• TEKSTFRAGMENT
== == ==

AMENDEMENT:

Datum: 27 januari 2022

Mede-indiener: Maarten Kersten

Onderwerp: Wijziging Referendumverordening 2008

Status: Verworpen

Voor: Partij Sleutelstad, LP, Marcel Terlouw (3)

Tegen: D66, GL, VVD, PvdA, CDA, PvdD, SP, CU (34)

De Raad van de gemeente Leiden, bijeen in de vergadering van 27 januari 2022,

BESLUIT:

In het raadsvoorstel over de wijziging van de Referendumverordening 2008 (RV21.0145), onder besluitpunt II toe te voegen

U2

In artikel 3.1 wordt:

  1. Alleen conceptraadsbesluiten kunnen onderwerp zijn van een referendum.

gewijzigd in:

  1. Alleen conceptraadsbesluiten kunnen onderwerp zijn van een referendum behoudens de mogelijkheid dat tegelijkertijd dat in een referendum tegelijkertijd met het conceptraadsbesluit ook een alternatief burgervoorstel wordt voorgelegd.

Aan artikel 4 wordt een nieuw lid toegevoegd:

Indien in het referendum naast het conceptraadsbesluit ook een alternatief burgervoorstel wordt voorgelegd, dan kan in afwijking tot het vorige lid gekozen worden uit het conceptraadsbesluit, het alternatief burgervoorstel of geen van beiden.

In artikel 5, lid 1, b, 1 wordt:

1°. de toelaatbaarheid van een onderwerp waarover is voorgesteld of verzocht om een referendum te houden

gewijzigd in:

1°. de toelaatbaarheid van een onderwerp waarover is voorgesteld of verzocht om een referendum te houden en over de toelaatbaarheid van de indiening van een alternatief burgervoorstel

In artikel 9 wordt na het tweede lid een nieuw lid toegevoegd:

Indien door de indieners tegelijkertijd een alternatief burgervoorstel wordt ingediend, dan wordt op de ondersteuningsverklaring de titel van het alternatief burgervoorstel vermeld.

In artikel 9, (vernummerd) lid 11 wordt:

De raad stelt met inachtneming van het advies in de eerstvolgende vergadering de vraagstelling vast.

gewijzigd in:

De raad stelt met inachtneming van het advies in de eerstvolgende vergadering de vraagstelling vast. Indien een alternatief burgervoorstel is toegelaten stelt de raad de vraagstelling vast in dezelfde vergadering waarin het alternatief burgervoorstel wordt behandeld of in de eerstvolgende vergadering daarna.

== == ==

• OPDRACHT
Zet het amendement over de wijziging van de Referendumverordening 2008 voort na de laatste zin van de gewijzigde tekst van artikel 9. De onderstaande gegevens hebben hier niets mee te maken.

• AANGELEVERDE GEGEVENS
== == ==

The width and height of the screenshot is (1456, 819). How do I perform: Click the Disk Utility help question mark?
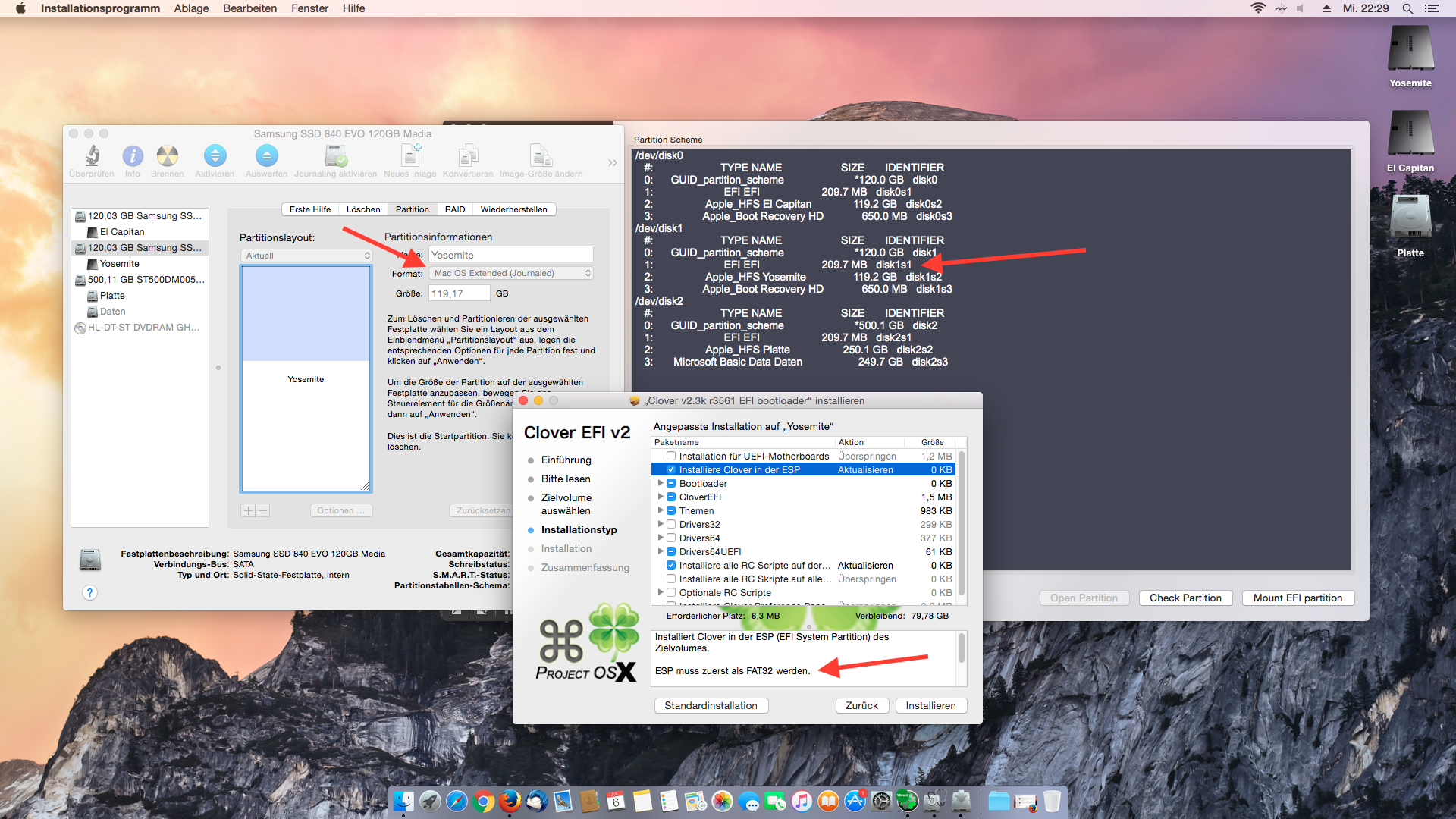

== == ==

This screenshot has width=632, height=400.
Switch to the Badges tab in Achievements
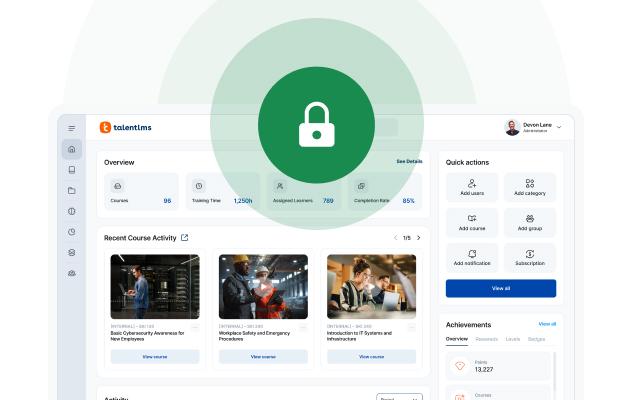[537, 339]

== == ==

• RESULTAAT
Na artikel 9 twee nieuwe artikelen toe te voegen:

Artikel 9A:

  1. De indieners van een referendumverzoek kunnen tegelijkertijd met het inleidend verzoek een alternatief burgervoorstel indienen bij de raad.
  2. Het alternatief burgervoorstel bevat een titel, de aanduiding van het raadsvoorstel waar het betrekking op heeft, een samenvatting, een uitwerking en de voornamen, achternamen, adressen en geboortedata van de in artikel 9, lid 4, bedoelde personen.
  3. Voor het alternatief burgervoorstel gelden de volgende vormvereisten:
    1. De titel is kort en bondig, vat het voorstel kernachtig samen en is niet misleidend;
    2. De samenvatting bedraagt maximaal 250 woorden;
    3. De uitwerking bevat de wijzigingen van het raadsvoorstel waar het betrekking op heeft die de indieners voorstellen;
    4. Het alternatief burgervoorstel dient betrekking te hebben op het raadsvoorstel waarbij het wordt ingediend.
  4. Een inleidend verzoek wordt schriftelijk ingediend bij de voorzitter van de raad, uiterlijk veertien dagen voor de raadsvergadering waarin het ontwerp raadsbesluit wordt besproken.
  5. De indieners hebben het recht om het alternatief burgervoorstel eenmalig en tot uiterlijk een week voor de behandeling van het ontwerp-raadsbesluit in de raad te wijzigen.
  6. Bij strijdigheid met de vormvereisten als bedoeld in het derde lid worden de indieners op de hoogte gesteld. Voor zover de in het vorige lid bedoelde termijn nog niet is overschreden, krijgen zij de mogelijkheid om dit te herstellen.
  7. Tegelijkertijd met het besluit over het inleidend verzoek neemt de raad een besluit over de toelaatbaarheid van het alternatief burgervoorstel. Indien het alternatief burgervoorstel niet aan de vormvereisten voldoet of als de raad heeft besloten om geen definitief referendum over het ontwerpbesluit toe te laten, wijst de raad de toelaatbaarheid van het alternatief burgervoorstel af.

 

Artikel 9B: Raadsbehandeling alternatief burgervoorstel en overleg met initiatiefnemers

  1. De raad plaatst een toegelaten alternatief burgervoorstel zo spoedig mogelijk op de agenda van zijn vergadering. Tijdens deze vergadering worden de indieners als bedoeld in artikel 10, eerste lid gehoord.
  2. Indien de raad het alternatief burgervoorstel goedkeurt, eindigen de in deze verordening vastgelegde procedures.
  3. Een afvaardiging van de raad kan namens de raad in overleg treden met de initiatiefnemers om een compromis te bereiken. Indien de raad en de initiatiefnemers tot overeenstemming komen, trekken de initiatiefnemers hun inleidend verzoek in. De initiatiefnemers besluiten bij absolute meerderheid.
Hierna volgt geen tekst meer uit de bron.